Auch wenn in diesem Forschungsfeld noch viele Fragen offenbleiben, erscheint es doch lohnend, innere Mehrsprachigkeit nicht als „Sprachbarriere“, sondern vielmehr als Potential (Kaiser/Ender 2020) zu begreifen. Es mag zwar stimmen, dass Varietätengebrauch als sozio-indexikalisches Zeichen zur Anwendung kommt, die Konsequenz, eine der Varietäten zugunsten der prestigehöheren Varietät aufzugeben, muss jedoch aus diesem Verhalten nicht zwangsläufig abgeleitet werden. Dass es auch anders geht, zeigt Siegel (2006). Mit seinem „critical awareness approach“ stellt er eine Möglichkeit vor, wie im schulischen Unterricht mit Varietätenvielfalt umgegangen werden kann, ohne Minderheitengruppen zu diskriminieren.

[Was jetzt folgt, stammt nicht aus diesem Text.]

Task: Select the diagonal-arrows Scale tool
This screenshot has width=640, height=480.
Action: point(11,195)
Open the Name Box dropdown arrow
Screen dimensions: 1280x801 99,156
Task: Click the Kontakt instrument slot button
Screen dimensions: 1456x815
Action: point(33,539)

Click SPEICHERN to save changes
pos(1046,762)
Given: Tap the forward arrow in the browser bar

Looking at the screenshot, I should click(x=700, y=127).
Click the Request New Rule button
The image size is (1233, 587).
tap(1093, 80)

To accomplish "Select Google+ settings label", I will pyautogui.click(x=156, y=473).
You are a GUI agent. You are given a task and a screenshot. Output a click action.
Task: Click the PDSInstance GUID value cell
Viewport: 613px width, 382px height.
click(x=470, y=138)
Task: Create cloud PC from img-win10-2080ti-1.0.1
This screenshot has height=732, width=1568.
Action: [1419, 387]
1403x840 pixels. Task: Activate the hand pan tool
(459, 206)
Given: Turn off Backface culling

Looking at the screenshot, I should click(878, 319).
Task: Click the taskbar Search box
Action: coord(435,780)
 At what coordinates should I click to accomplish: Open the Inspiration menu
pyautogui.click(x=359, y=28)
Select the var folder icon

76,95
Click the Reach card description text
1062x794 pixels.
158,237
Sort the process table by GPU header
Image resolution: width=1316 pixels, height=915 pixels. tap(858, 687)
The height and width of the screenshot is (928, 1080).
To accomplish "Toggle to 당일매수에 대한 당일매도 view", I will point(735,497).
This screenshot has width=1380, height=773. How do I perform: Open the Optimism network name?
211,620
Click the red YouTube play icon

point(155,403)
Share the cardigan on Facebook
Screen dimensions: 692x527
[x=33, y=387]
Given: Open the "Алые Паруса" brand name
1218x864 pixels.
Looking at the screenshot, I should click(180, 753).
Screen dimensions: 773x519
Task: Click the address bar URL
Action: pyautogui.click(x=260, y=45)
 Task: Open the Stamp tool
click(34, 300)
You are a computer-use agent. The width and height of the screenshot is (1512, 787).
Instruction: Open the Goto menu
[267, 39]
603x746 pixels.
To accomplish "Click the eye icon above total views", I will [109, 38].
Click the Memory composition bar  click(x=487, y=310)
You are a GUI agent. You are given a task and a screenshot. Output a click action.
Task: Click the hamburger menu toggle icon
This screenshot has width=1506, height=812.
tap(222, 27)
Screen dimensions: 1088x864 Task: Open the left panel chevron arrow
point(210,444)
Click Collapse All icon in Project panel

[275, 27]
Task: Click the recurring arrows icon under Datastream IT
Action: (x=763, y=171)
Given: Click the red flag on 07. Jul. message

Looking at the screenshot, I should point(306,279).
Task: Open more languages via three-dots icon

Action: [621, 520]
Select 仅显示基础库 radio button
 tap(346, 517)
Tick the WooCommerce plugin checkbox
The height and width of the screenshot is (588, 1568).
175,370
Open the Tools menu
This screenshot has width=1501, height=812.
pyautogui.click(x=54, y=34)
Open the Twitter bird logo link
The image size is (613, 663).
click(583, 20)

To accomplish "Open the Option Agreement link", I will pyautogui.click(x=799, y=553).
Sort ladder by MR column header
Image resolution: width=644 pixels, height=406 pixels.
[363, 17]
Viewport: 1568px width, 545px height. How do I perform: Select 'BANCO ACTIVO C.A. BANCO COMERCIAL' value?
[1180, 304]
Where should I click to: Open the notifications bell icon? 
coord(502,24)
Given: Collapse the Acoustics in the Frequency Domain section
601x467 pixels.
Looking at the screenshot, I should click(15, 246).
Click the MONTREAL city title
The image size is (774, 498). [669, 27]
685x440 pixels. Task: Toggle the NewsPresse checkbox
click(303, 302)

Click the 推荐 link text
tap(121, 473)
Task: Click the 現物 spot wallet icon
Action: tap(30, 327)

Hauptsächlich geht es bei diesem Ansatz darum, die Spracheinstellungen über Varietäten im Unterricht zu thematisieren und kritisch zu hinterfragen. Siegel (2006: 169f) beschreibt drei positive Effekte, die diese Unterrichtsform bietet: (1) Die Bewusstheit der Lehrer/innen zu den Sprachideologien, die die Varietäten begleiten, führt zu positiveren Einstellungen; (2) „ethnic pride“ nimmt zu und (3) die Wahrnehmung, dass das Schulsystem nur die dominante Varietät und Gruppe fördert, nimmt ab. Die Bewusstheit über die Sprachideologien fördere auch die Individuen der dominanten Gruppe, da sie stereotype Einstellungen abbauen und die eigene Kultur dadurch besser verstehen können. Siegel belegt dieses Vorgehen auch durch erfolgreich durchgeführte Programme in den USA und Großbritannien (2006: 163ff).5 Die Idee des hier präsentierten Projektes ist nun, ein solches Programm im bairischsprachigen Grenzraum von Salzburg und Bayern durchzuführen, wissenschaftlich zu begleiten und zu evaluieren, indem man Siegels Beispiel folgt, einen soziolinguistisch kritisch reflektierten Ansatz verfolgt und stereotype Einstellungen über Sprachvarietäten zum Unterrichtsgegenstand erhebt. Dabei ist zum einen natürlich die Erhebung vor der Durchführung des Programms interessant, als besonders vielversprechend gilt jedoch die Erforschung der Wirkung eines solchen Programms auf die Spracheinstellungen der Schülerinnen und Schüler.

2. Für einen groben Überblick vgl. König 2011: 134.

2. In dieser Arbeit liegt der Fokus auf dem Land Salzburg, in dem nur bairische Dialekte gesprochen werden. Über das alemannische kann daher keine Aussage getroffen werden.

3. Etymologisch bedeutet das Wort deutsch ‚Sprache des Volks‘ (Stedje 62007: 84).

4. Zum Begriff des Prestige siehe z. B. Haarmann 1990.

5. Siehe hierzu auch Bucholtz et al. (2014: 144f) und Snell (2013: 307f).